The isinstance(item, list) for item in obj is a generator expression that works similar to a for -loop or a list-comprehension. It could also be written as (longer and slightly slower but maybe that's better to comprehend):

def any_list_in(obj):
    for item in obj:
        if isinstance(item, list):
            return True
    return False

Answer 2

Here's a neat solution using a list comprehension.

Given obj = [['cow'], 12, 3, [[4]]] , we'll first use a list comprehension to get a list of types in obj :

>>> [type(x) for x in obj]
[<type 'list'>, <type 'int'>, <type 'int'>, <type 'list'>]

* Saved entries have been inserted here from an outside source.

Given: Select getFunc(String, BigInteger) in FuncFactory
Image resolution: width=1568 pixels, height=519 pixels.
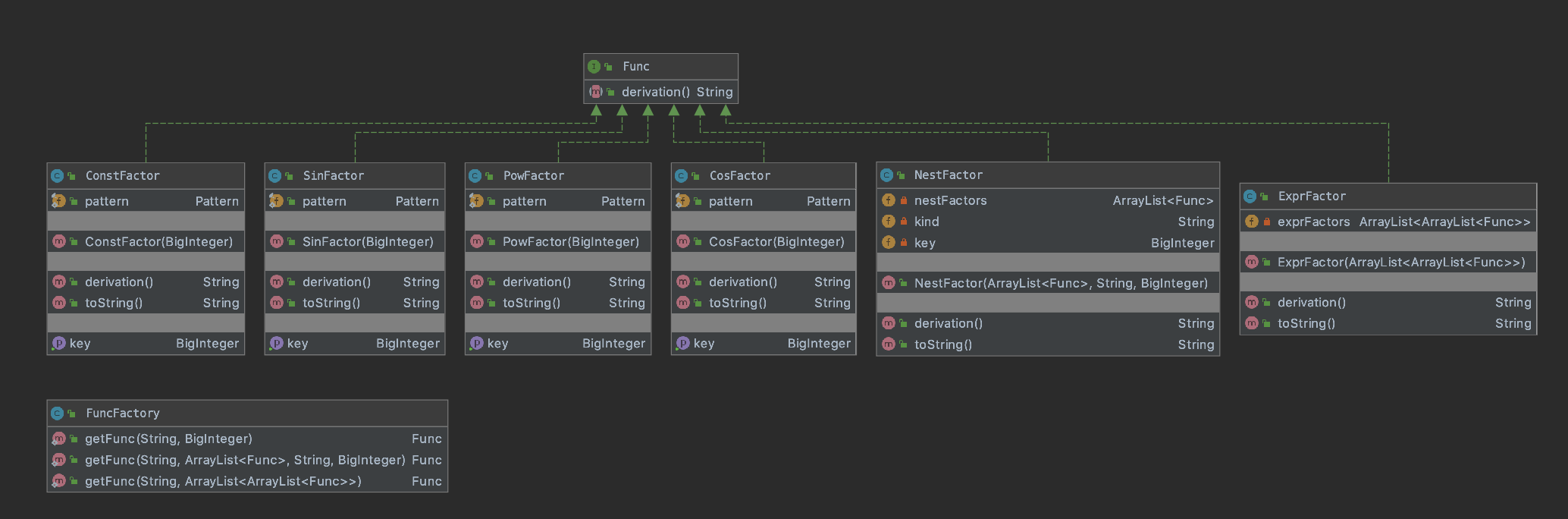Looking at the screenshot, I should [168, 439].
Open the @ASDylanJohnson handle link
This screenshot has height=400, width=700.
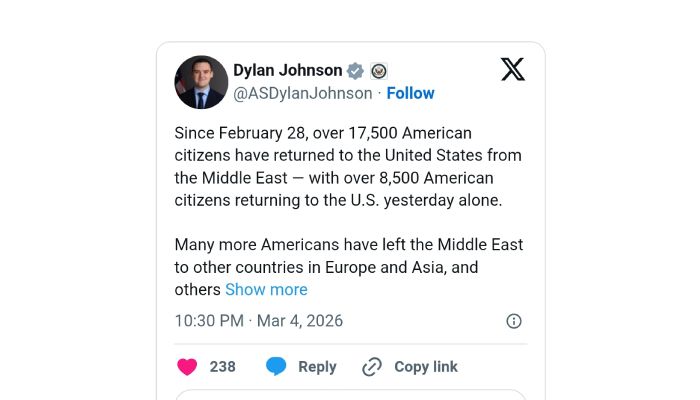[x=302, y=93]
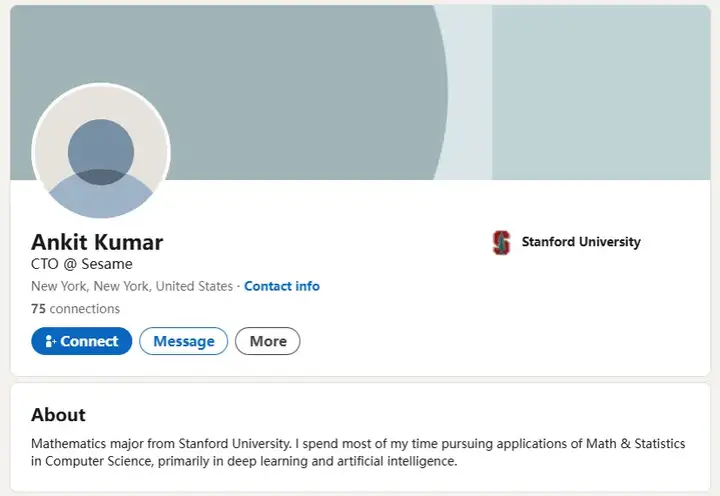
Task: View the 75 connections list
Action: pyautogui.click(x=75, y=309)
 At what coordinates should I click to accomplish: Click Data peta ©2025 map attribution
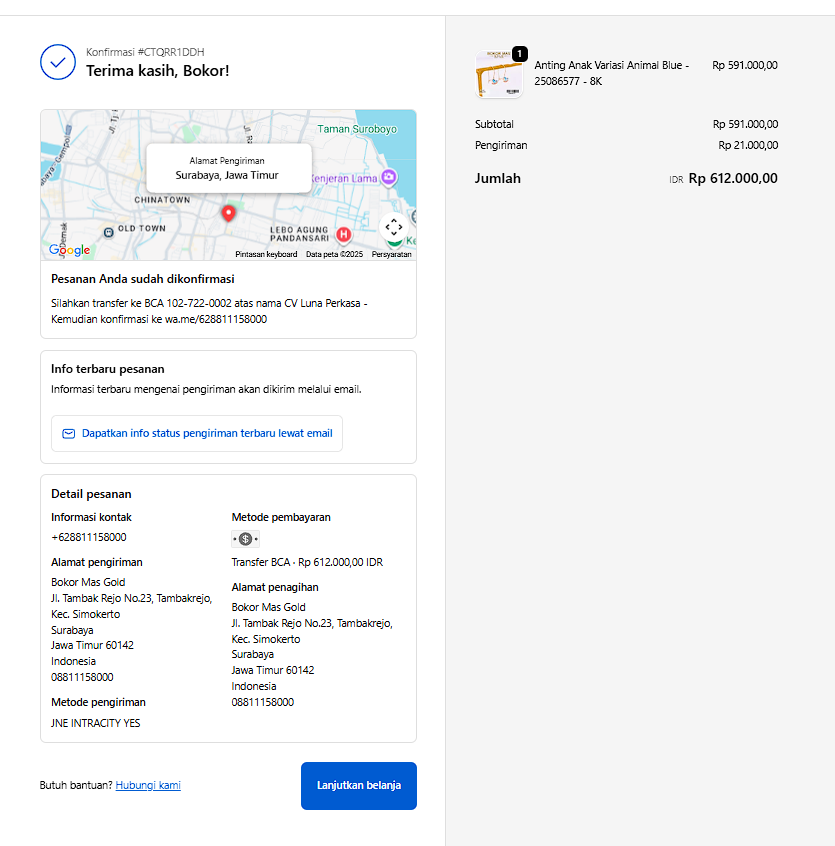point(334,254)
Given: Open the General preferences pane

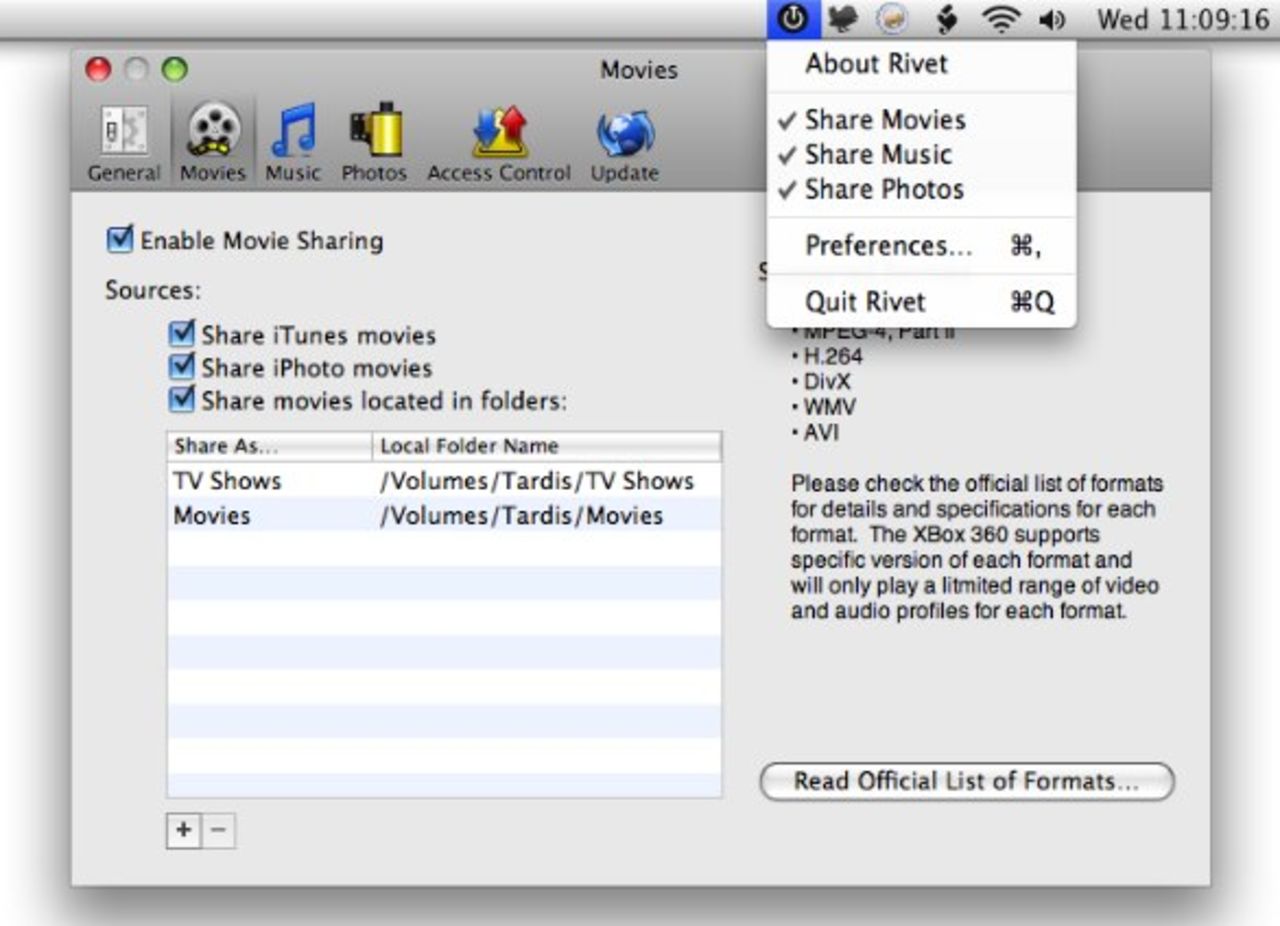Looking at the screenshot, I should pos(123,144).
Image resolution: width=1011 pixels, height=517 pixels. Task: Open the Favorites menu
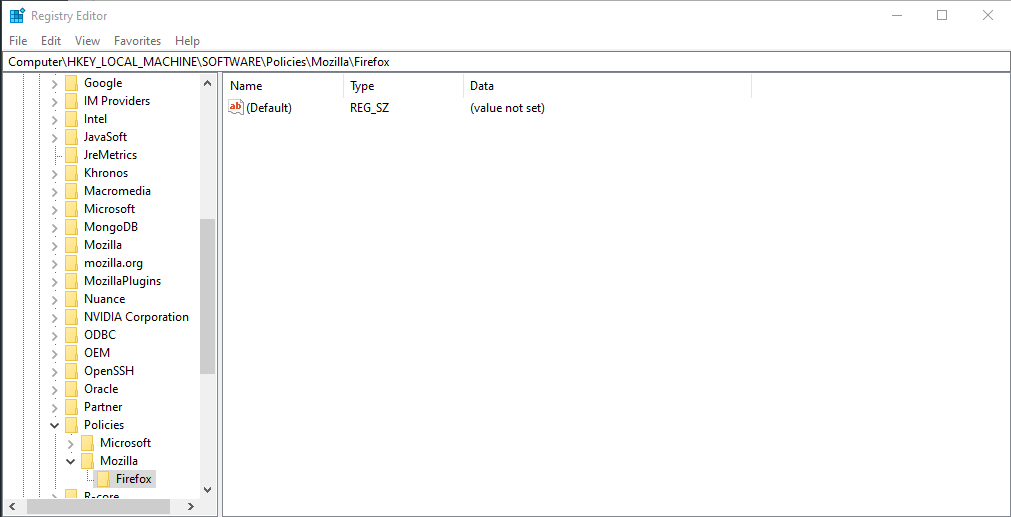pos(137,41)
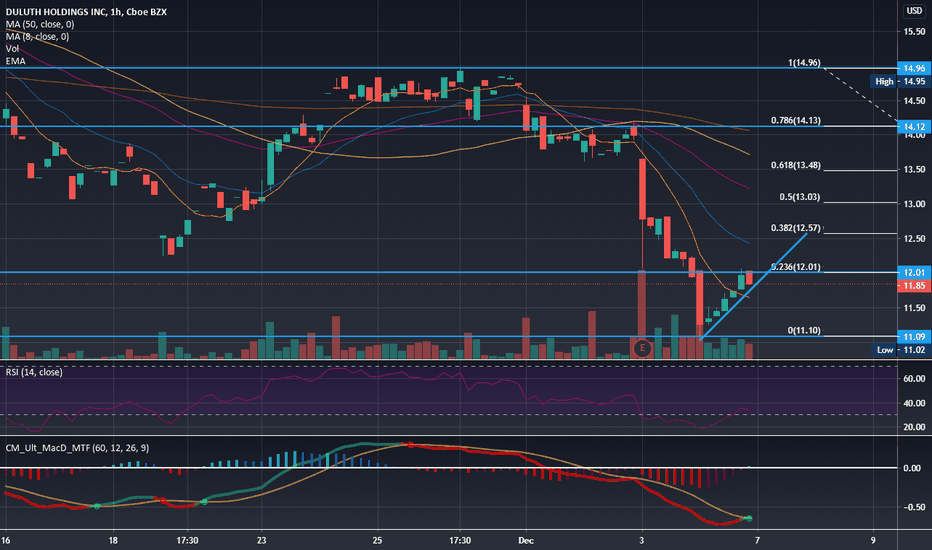Select the MA (8, close, 0) indicator label
932x550 pixels.
pyautogui.click(x=39, y=35)
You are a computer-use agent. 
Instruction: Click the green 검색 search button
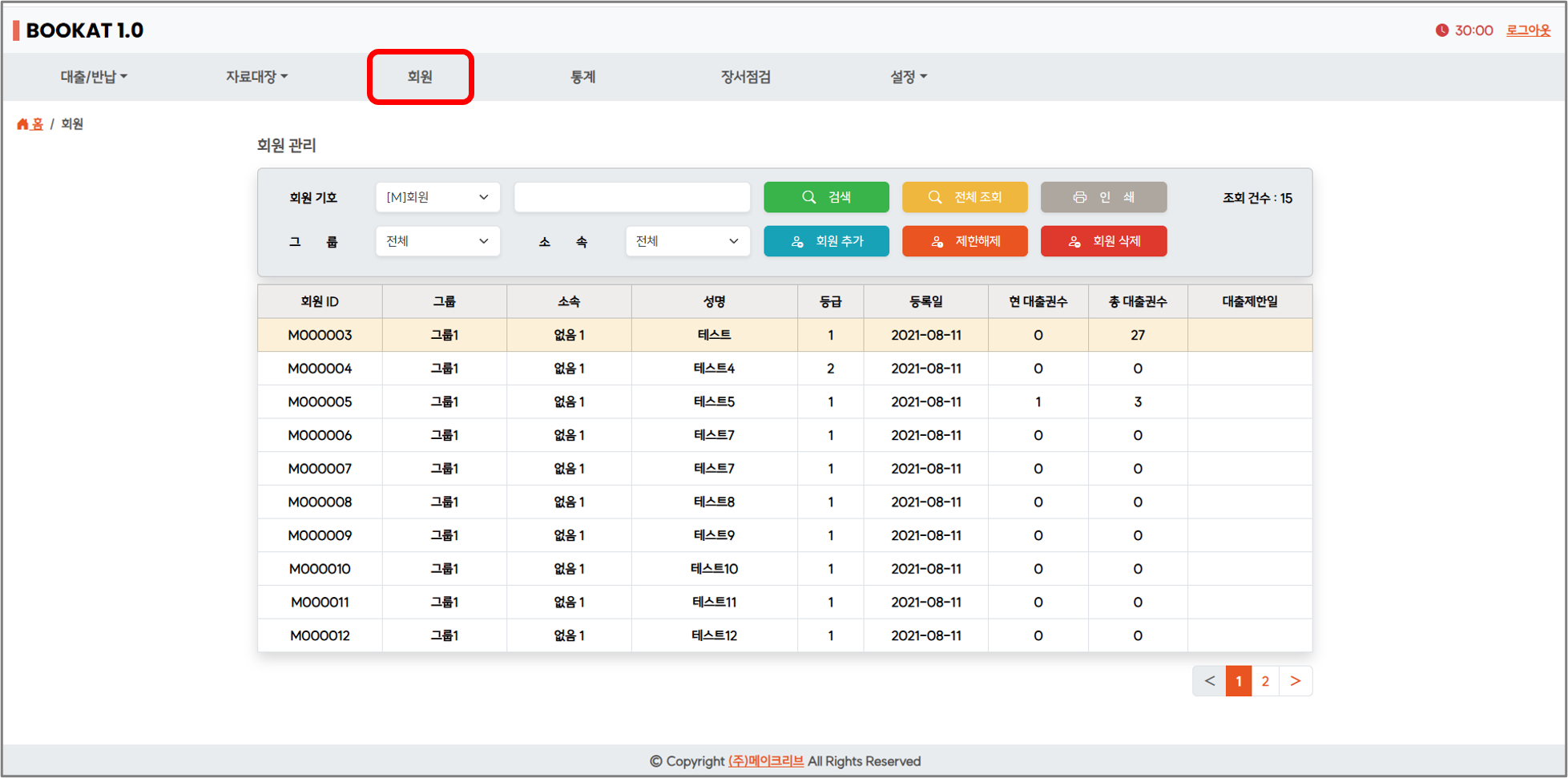pos(826,197)
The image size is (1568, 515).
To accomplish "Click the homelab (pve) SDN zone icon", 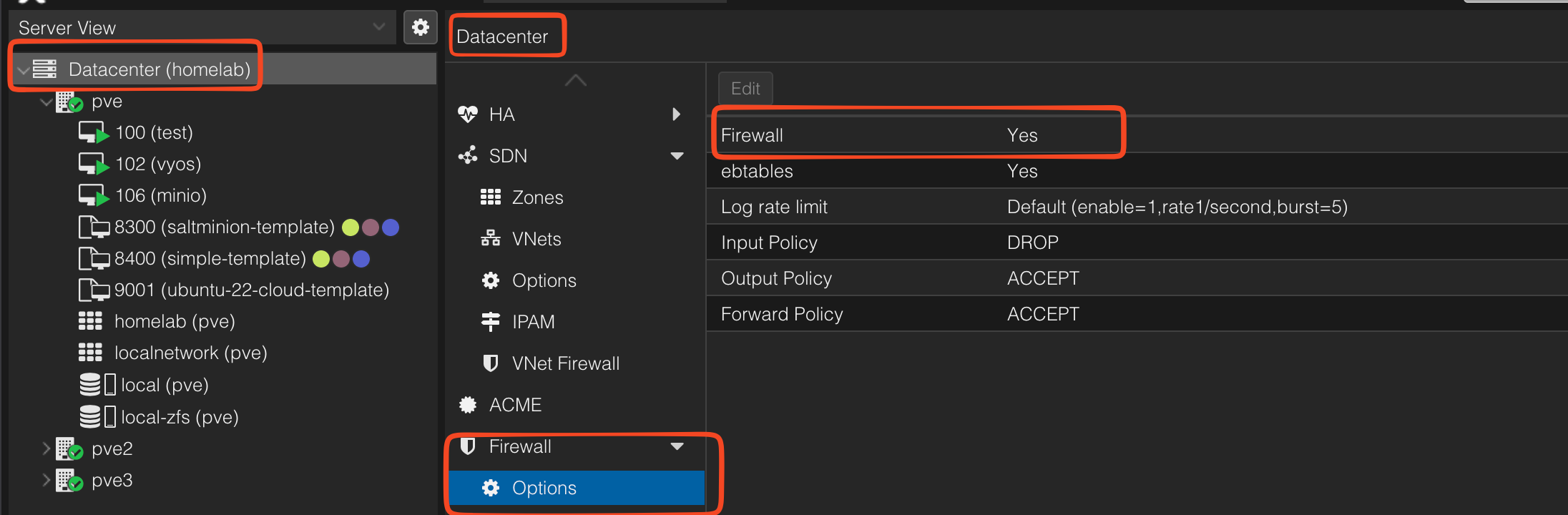I will point(90,321).
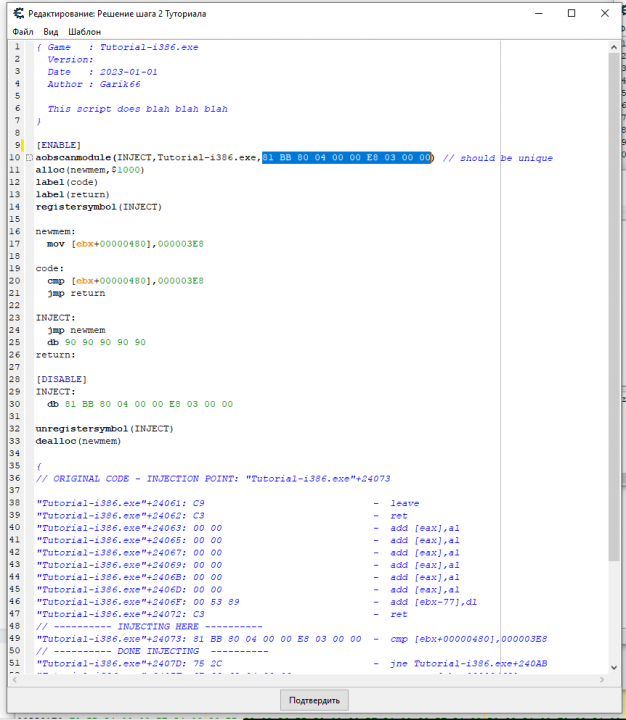Click on registersymbol(INJECT) line

(98, 207)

Now, we simply check if list is in the list of types we created. Let's revisit our list comprehension and turn it into a boolean expression:

>>> list in [type(x) for x in obj]

There, that's nice and short. So does it work?

>>> obj = [['cow'], 12, 3, [[4]]]
>>> list in [type(x) for x in obj]
True
>>> obj = ['cow', 12, 3, 4]
>>> list in [type(x) for x in obj]
False

Answer 3

You can use this method if your list does not contain some string with '[' int it .

def check(a):
   a=str(a)
   if a.count('[')==1:  # or a.count(']')==1;
      return False
   return True

In python 2.7 we have a module for this work:( I don't know about any such module in python 3.x )

from compiler.ast import flatten    
def check(a):
    if flatten(a)==a:
        return False
    return True